From the first line of the data below through the line holding "Given: Click the 'toggle'", write out each line exactly as it stands.

- _Extracted material_
Start of Block

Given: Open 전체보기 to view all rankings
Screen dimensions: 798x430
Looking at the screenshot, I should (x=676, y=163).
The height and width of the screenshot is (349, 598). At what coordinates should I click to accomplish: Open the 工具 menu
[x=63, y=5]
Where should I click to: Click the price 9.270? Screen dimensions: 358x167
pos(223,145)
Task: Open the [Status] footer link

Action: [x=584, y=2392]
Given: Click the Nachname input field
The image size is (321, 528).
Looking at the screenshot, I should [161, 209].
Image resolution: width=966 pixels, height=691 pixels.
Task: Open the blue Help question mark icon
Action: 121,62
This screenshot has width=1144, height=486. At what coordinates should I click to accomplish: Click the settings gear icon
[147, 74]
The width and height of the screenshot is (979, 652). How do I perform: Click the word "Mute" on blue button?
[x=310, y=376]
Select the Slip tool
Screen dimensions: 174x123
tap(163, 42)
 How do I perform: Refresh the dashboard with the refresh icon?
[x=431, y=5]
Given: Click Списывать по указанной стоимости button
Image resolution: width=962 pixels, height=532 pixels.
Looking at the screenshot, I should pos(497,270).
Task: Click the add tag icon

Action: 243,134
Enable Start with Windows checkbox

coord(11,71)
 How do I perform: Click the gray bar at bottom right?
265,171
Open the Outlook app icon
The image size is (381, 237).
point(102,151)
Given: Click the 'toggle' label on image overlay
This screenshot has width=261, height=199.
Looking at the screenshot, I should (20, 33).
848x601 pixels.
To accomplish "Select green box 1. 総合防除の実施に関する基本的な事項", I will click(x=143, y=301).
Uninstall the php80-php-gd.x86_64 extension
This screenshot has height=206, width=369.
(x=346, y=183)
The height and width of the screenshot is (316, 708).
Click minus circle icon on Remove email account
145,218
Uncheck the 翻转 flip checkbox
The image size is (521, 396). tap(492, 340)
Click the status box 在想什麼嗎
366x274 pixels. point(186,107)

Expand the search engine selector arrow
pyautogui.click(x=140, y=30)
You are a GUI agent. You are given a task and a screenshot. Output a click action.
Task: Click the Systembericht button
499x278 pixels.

End of Block

- _Answer for this exercise_
Given: Open 전체보기 to view all rankings
Screen dimensions: 798x430
Looking at the screenshot, I should (x=676, y=163).
The height and width of the screenshot is (349, 598). At what coordinates should I click to accomplish: Open the 工具 menu
[x=63, y=5]
Where should I click to: Click the price 9.270? Screen dimensions: 358x167
pos(223,145)
Task: Open the [Status] footer link

Action: [x=584, y=2392]
Given: Click the Nachname input field
The image size is (321, 528).
Looking at the screenshot, I should [161, 209].
Image resolution: width=966 pixels, height=691 pixels.
Task: Open the blue Help question mark icon
Action: 121,62
This screenshot has width=1144, height=486. At what coordinates should I click to accomplish: Click the settings gear icon
[147, 74]
The width and height of the screenshot is (979, 652). How do I perform: Click the word "Mute" on blue button?
[x=310, y=376]
Select the Slip tool
Screen dimensions: 174x123
tap(163, 42)
 How do I perform: Refresh the dashboard with the refresh icon?
[x=431, y=5]
Given: Click Списывать по указанной стоимости button
Image resolution: width=962 pixels, height=532 pixels.
Looking at the screenshot, I should pos(497,270).
Task: Click the add tag icon

Action: 243,134
Enable Start with Windows checkbox

coord(11,71)
 How do I perform: Click the gray bar at bottom right?
265,171
Open the Outlook app icon
The image size is (381, 237).
point(102,151)
Given: Click the 'toggle' label on image overlay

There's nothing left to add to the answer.